While I understand and mostly agree with the decision to move classes away from professors’ houses, I will express regret over the fact that Swarthmore’s honors program does not feel truly special in the way it would have historically felt. I applaud the honors program for hosting an honors reception each semester, but I still wish that there was more to build community within the honors program. I’m not proposing honors dorms like some colleges have, but rather asking that the college organize and facilitate more events for honors students. Given the intense workload of all students at Swarthmore, including honors students, extra-curricular events with strangers are often the best or only way to meet new people.

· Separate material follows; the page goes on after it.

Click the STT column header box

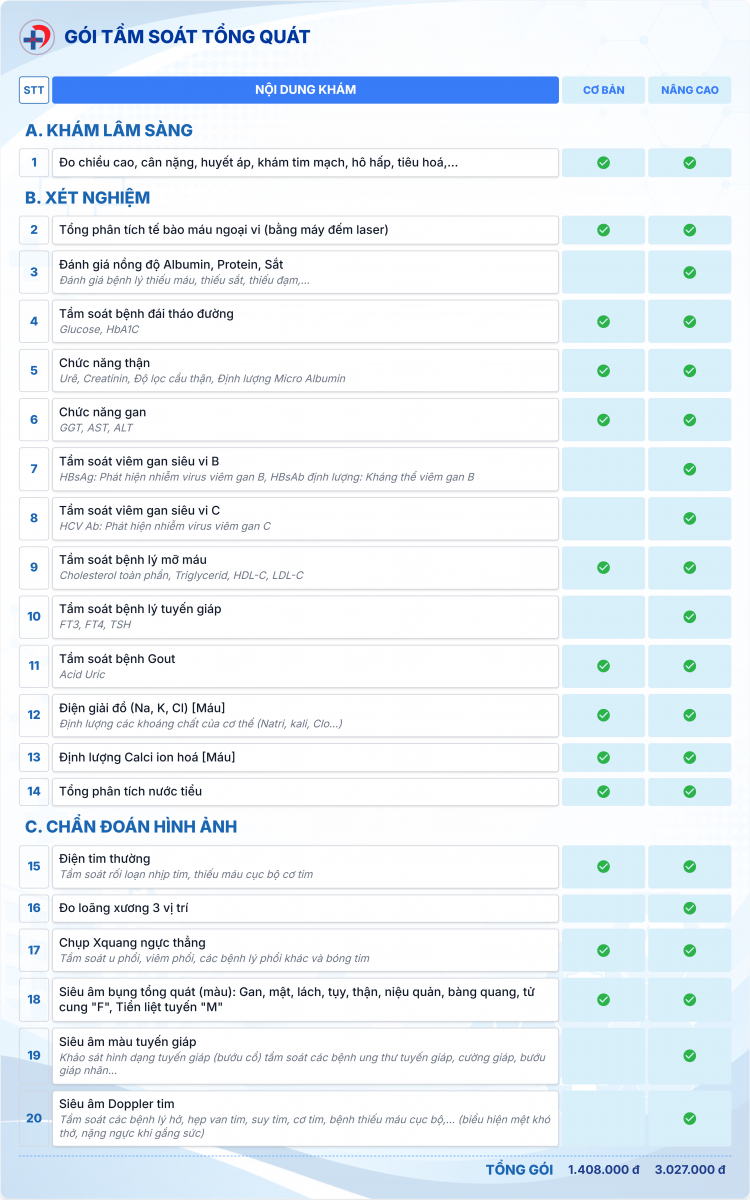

Swarthmore has the oldest honors programs in the United States and, in many ways, it reflects that by elevating and exalting the honors program. Honors provide a unique experience to engage in a mode of learning that is increasingly left behind in favor of large lectures, asynchronous classrooms, and the many other aspects of a changing education system. I hope that the honors program can reclaim some of its former mystique and glory and that it remains an essential part of Swarthmore’s campus in the coming decades. I leave you with the words of Frank Aydelotte on the honors program.

“We never had at Swarthmore to contend with the handicap of that type of academic conservatism which refuses open-minded consideration of new proposals merely because they are new, and refuses change because it is change.

1 Comment

  1. This is genuinely regrettable, and frankly, wrong. Some of the most profound educational experiences of my life occurred sitting in Phillip Weinstein’s living room in an English Literature seminar. That experience, the close, rigorous, personal work is, or should be, the entire point of an undergraduate education. That work is why everyone’s at Swarthmore. Not protesting political abstractions, not identity politics, but working with the best faculty in the world, side-by-side. That is what makes Swarthmore unique, and the education students receive priceless.

    Students should be protesting this. The essence of their education is being dismantled, for reasons the college could easily overcome if it wanted to.